OPINION: Aarseth abdicates on judicial review
As it turns out, the only thing Superior Court Judge Eric Aarseth struck from the petition to recall Gov. Mike Dunleavy was the only thing that was truly driving the effort in the first place.
In a surprise ruling from the bench on Jan. 10, Aarseth reversed the Division of Elections decision not to certify the recall petition and ordered petition booklets to be distributed no later than Feb. 10.
He allowed four of the five allegations against Dunleavy to stand, yet his reasoning to strike the charge that the governor improperly used his line item veto to “preclude the legislature from upholding its constitutional Health, Education and Welfare responsibilities” is at odds with his logic for upholding two other allegations regarding vetoes.
Despite its vagueness, Aarseth did not strike the allegation that Dunleavy used his line-item veto authority to “attack” the judiciary and the rule of law, nor did he strike the allegation that he acted “incompetently” with a mistake in a Medicaid veto.
Aarseth ruled that the charge Dunleavy precluded the Legislature from exercising its constitutional responsibilities was undermined by the fact that the remedy exists to override his vetoes and the mere fact that it is difficult to achieve a three-quarters majority was not enough to support the allegation.
What that means is that according to Aarseth, had Dunleavy held firm on his original line-item vetoes of more than $400 million, it would still not rise to the level of a recallable offense.
And yet Aarseth declined to extend that same logic to the court veto or the mistake on the Medicaid veto despite the Legislature having the exact same override remedy at its hands.
(As an aside, Aarseth’s determination that the “attack on the judiciary and rule of law” met the particularity standard was a particularly egregious dereliction of judicial review.

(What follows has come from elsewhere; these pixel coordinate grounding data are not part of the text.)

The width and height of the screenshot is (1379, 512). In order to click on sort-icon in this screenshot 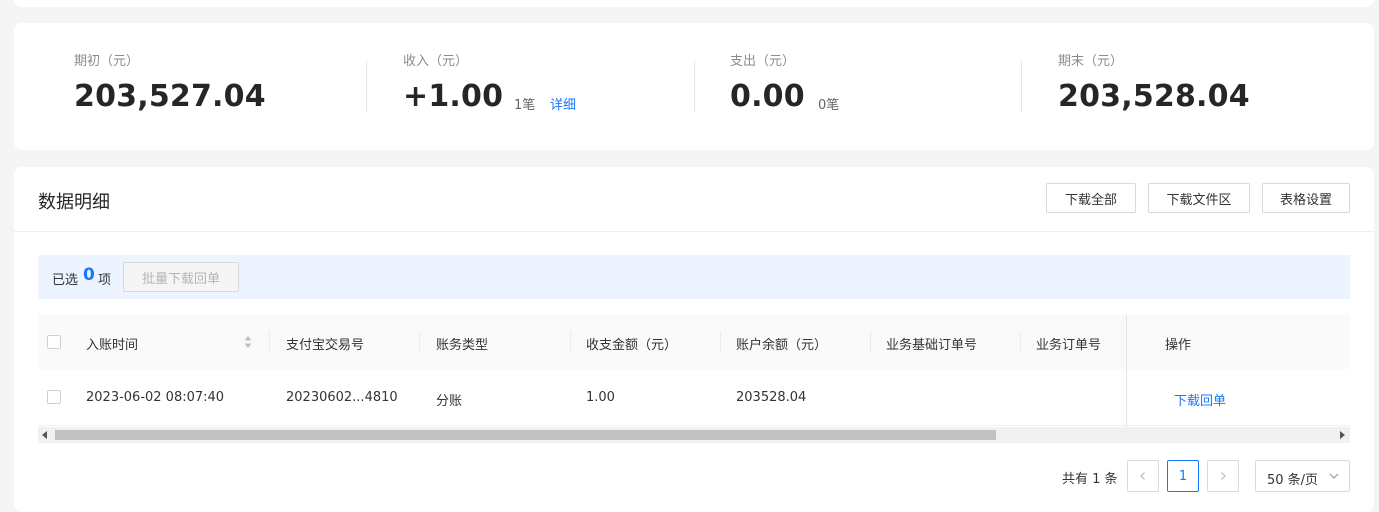, I will do `click(248, 342)`.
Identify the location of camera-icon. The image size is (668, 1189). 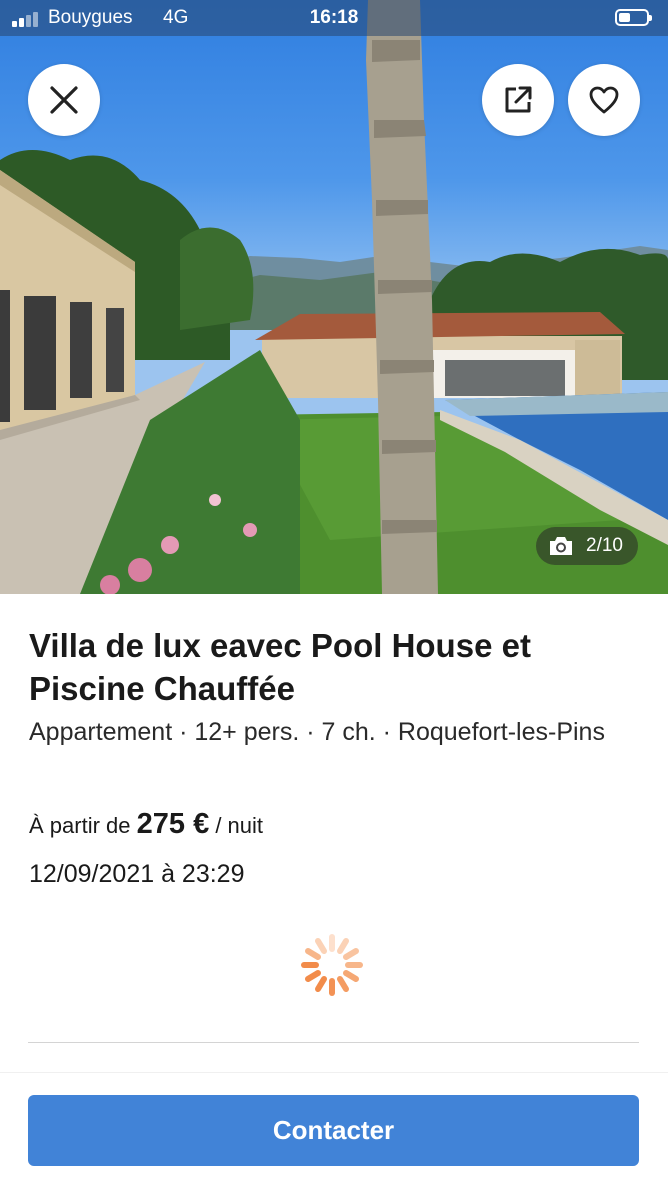
(561, 546).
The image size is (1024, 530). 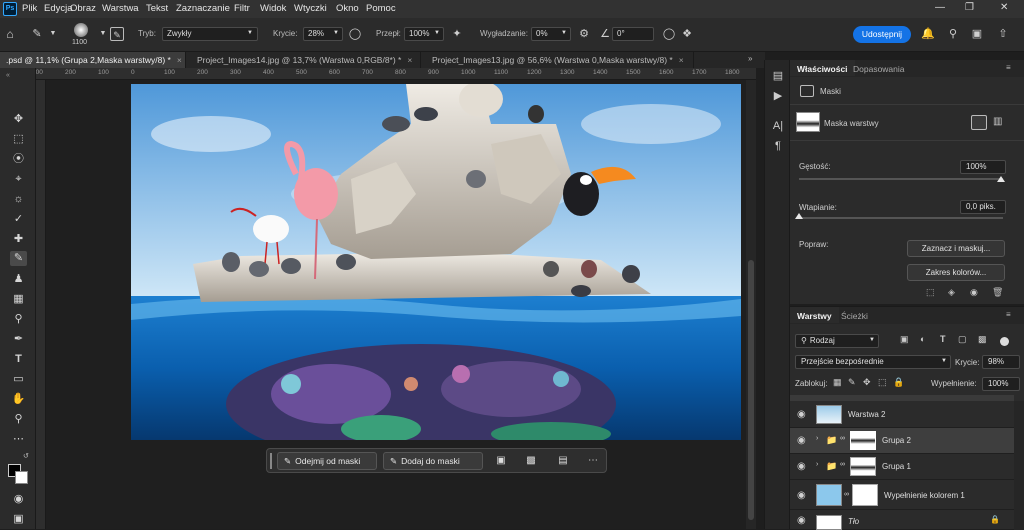 I want to click on blend-mode-select: Przejście bezpośrednie ▼, so click(x=873, y=362).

Even recall attorney Jahna Lindemuth acknowledged the lack of specificity with a defense of the charge that boiled down to “they know what we’re talking about.”)
By declaring that recall is an inherently political process and that it isn’t for the judicial branch to apply much if any scrutiny to whether charges actually rise to the level of neglect, lack of fitness, incompetence or corruption, Aarseth shoved the needle away from the established “middle ground” for recall into the “at-will” edge of the spectrum that was expressly rejected by the constitutional framers.
Judicial review is what gives Alaska a “middle ground” standard for recall, and Aarseth abdicated this responsibility nearly entirely. In the one area he exercised his power of review, he exposed his flawed reasoning on others.
Hopefully the Supreme Court will give this weighty measure the true review and serious consideration it deserves as opposed to the slipshod bench ruling from Aarseth.